No-one is an authority on anyone else’s views but their own and no-one should be forced into a certain viewpoint irrespective of factual correctness. Evidence is just evidence. Interpretation is carried out by humans with human flaws. If you take your own argument a step or two further Prof Cox you will see the tyranny of your logic and recognise that we must be allowed to make mistakes irrespective of the quality of communication available.

Very quick thought that I don’t want to loose;
I’ve been working with Kuhnian interpretation of scientific paradigms and was wondering if there was anything inherently gender-oriented within those definitions. For example the causal/Newtonian paradigm is all sharp divisions, yes/no, few grey areas, little space for discussion. It feels stereotypically masculine. Whereas the probabilistic paradigm is all curves, no sharp divisions, few answers that are just black or white, very perspectival and multivocal. It feels slightly feminine, to me at least.

It is just a thought sketch and may just be me being all synaesthetic, but could it be that in the way we describe current science we may be imbuing it with a feminine pseudo-gender which is at odds with all previous science and contributes to the difficulty we have with getting to grips with probabilistic science in general.
I’ve not done the research but it seems to me that there should be plenty of work available on how the different genders deal with things like ‘risk’. Anyway just a thought.

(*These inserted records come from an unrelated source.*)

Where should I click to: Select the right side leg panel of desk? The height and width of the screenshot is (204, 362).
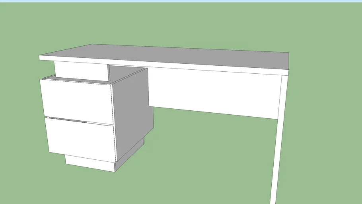[x=278, y=139]
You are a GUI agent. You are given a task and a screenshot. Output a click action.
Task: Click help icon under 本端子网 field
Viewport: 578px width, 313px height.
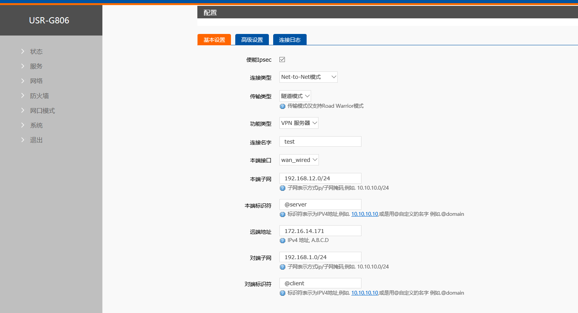pos(283,188)
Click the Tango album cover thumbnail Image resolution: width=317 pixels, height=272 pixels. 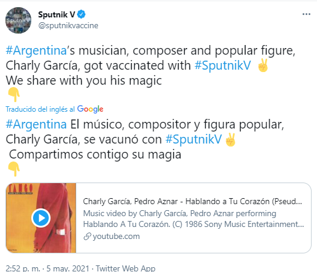41,218
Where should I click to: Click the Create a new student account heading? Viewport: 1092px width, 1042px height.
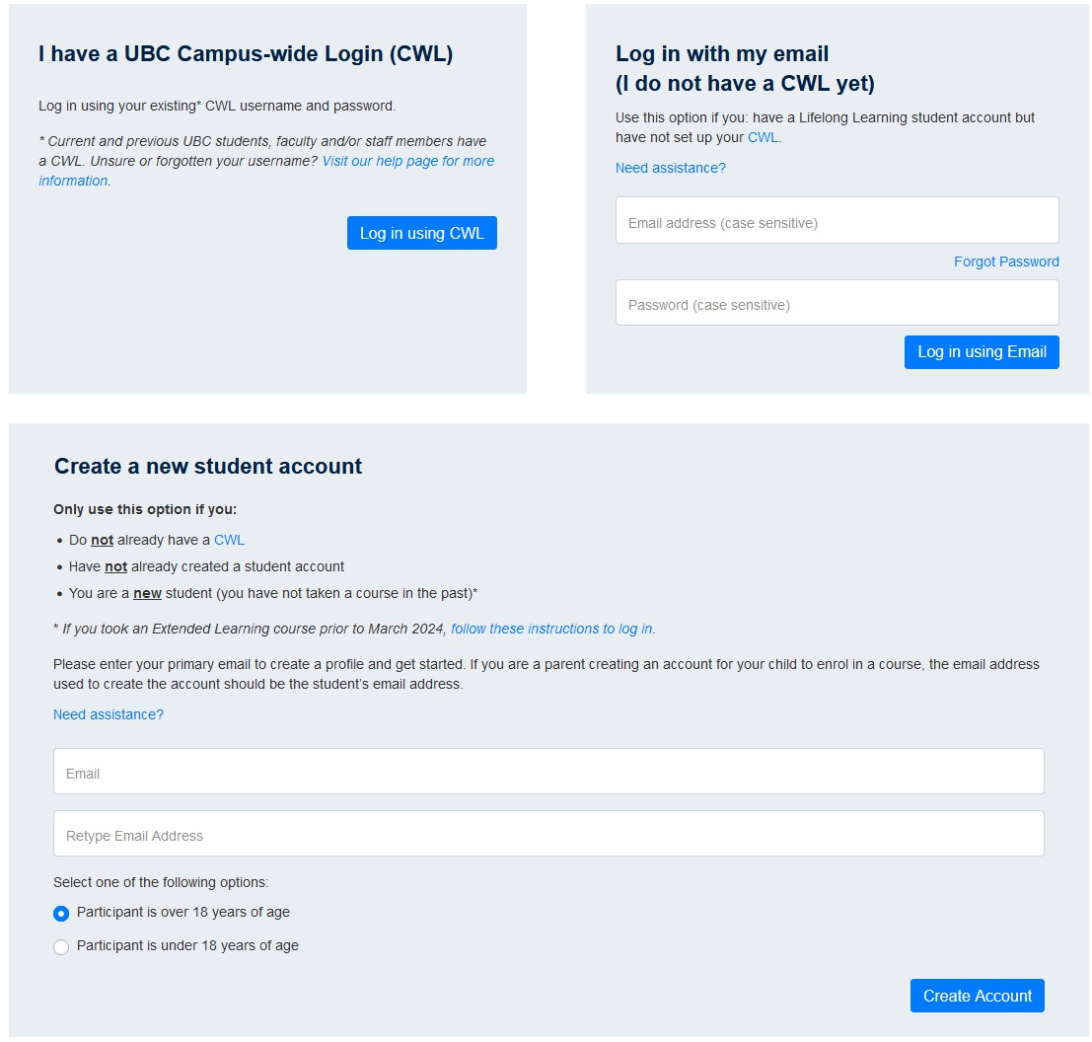(208, 466)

I’ve put forward the proposition that different Kuhnian scientific paradigms have associated with them different modes of argument (Newtonian-causal, Einsteinian-relativistic, Quantum/complex-probabilistic). This shouldn’t be a big surprise and is almost a definition for a paradigm shift in itself.

What I would like to suggest is that in order to perform an argument for or against a specific piece of science the rhetorical tools that you employ must be of at least the same level as the science itself. So you cannot employ causal arguments in a debate about the aerodynamics of Formula One racing cars and hope to win, but you could employ causal arguments of momentum transfer when discussing the science of playing snooker. Likewise the basic chemistry of cooking has no use for relativistic rhetoric, but the evaluation of emotional response only really has meaning in relative terms. You could not hope to argue successfully that a weather system will or will not respond to your building of a new house in simple black and white terms, but you may be successful if you provide a probability factor that you will induce a rain shadow on your new garden by raising the roof-line by a meter.

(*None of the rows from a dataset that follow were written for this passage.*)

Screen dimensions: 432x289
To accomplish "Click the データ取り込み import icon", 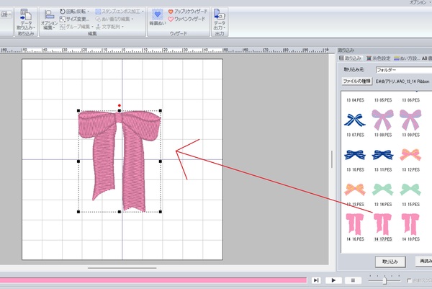I will click(x=25, y=19).
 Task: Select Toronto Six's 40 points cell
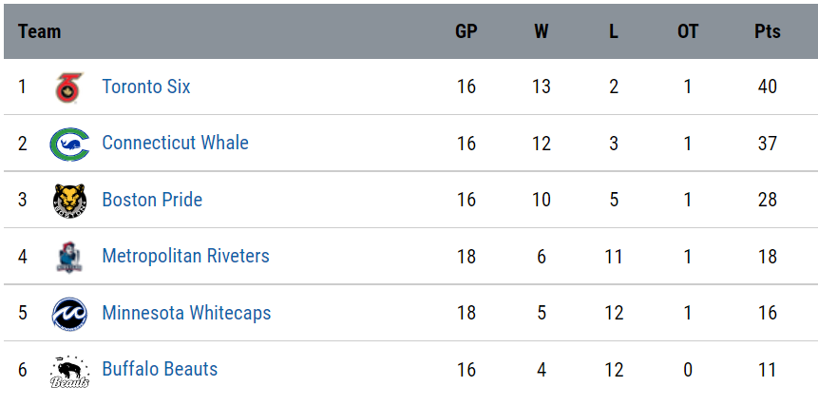(768, 87)
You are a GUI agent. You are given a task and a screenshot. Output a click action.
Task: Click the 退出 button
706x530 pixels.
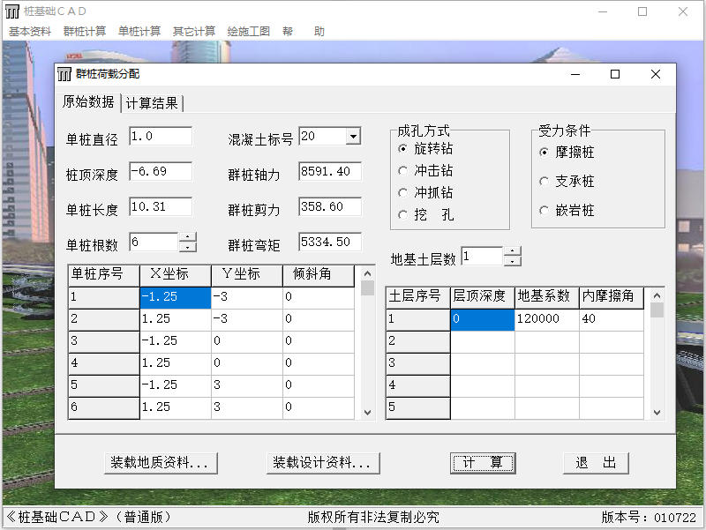click(596, 463)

So if we take this thesis one step further we have a ready made quality of debate-o-meter. All we need to do is look at the paradigmic position of the arguers with respect to the subject matter of the argument to give a gross overview of whether one or other will be able to defend his position. Those who use the correct tools for the subject being more likely to win the argument because the opponent has not understood that in order to argue a scientific position you must first understand where that position fits in the schema of scientific paradigms.

At this point I should just state that we can definitely use a scale of increasing effectiveness (causal-relativistic-probabilistic) because scientific discovery is cumulative and even scientific dead ends like phlogiston taught scientific method by error.

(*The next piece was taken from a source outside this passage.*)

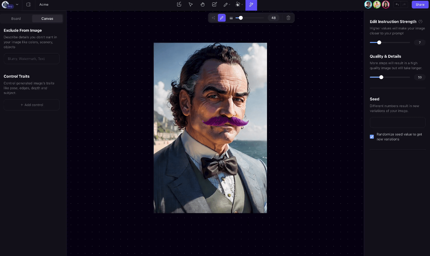Viewport: 430px width, 256px height.
Task: Toggle the brush draw mode button
Action: [x=222, y=18]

So next time you read or have a real debate about a subject that has science at its heart look at the paradigm that your argument belongs to against the paradigm that the science belongs to.

Thats it. A simple one today.
Fit the argument to the paradigm and you will have more success.
and
Later paradigms are more likely to win than early paradigms.

However this has an potentially vast implication regarding scientific communication, the use of experts, the role of education in democracies, all sorts of things. We may get to those eventually.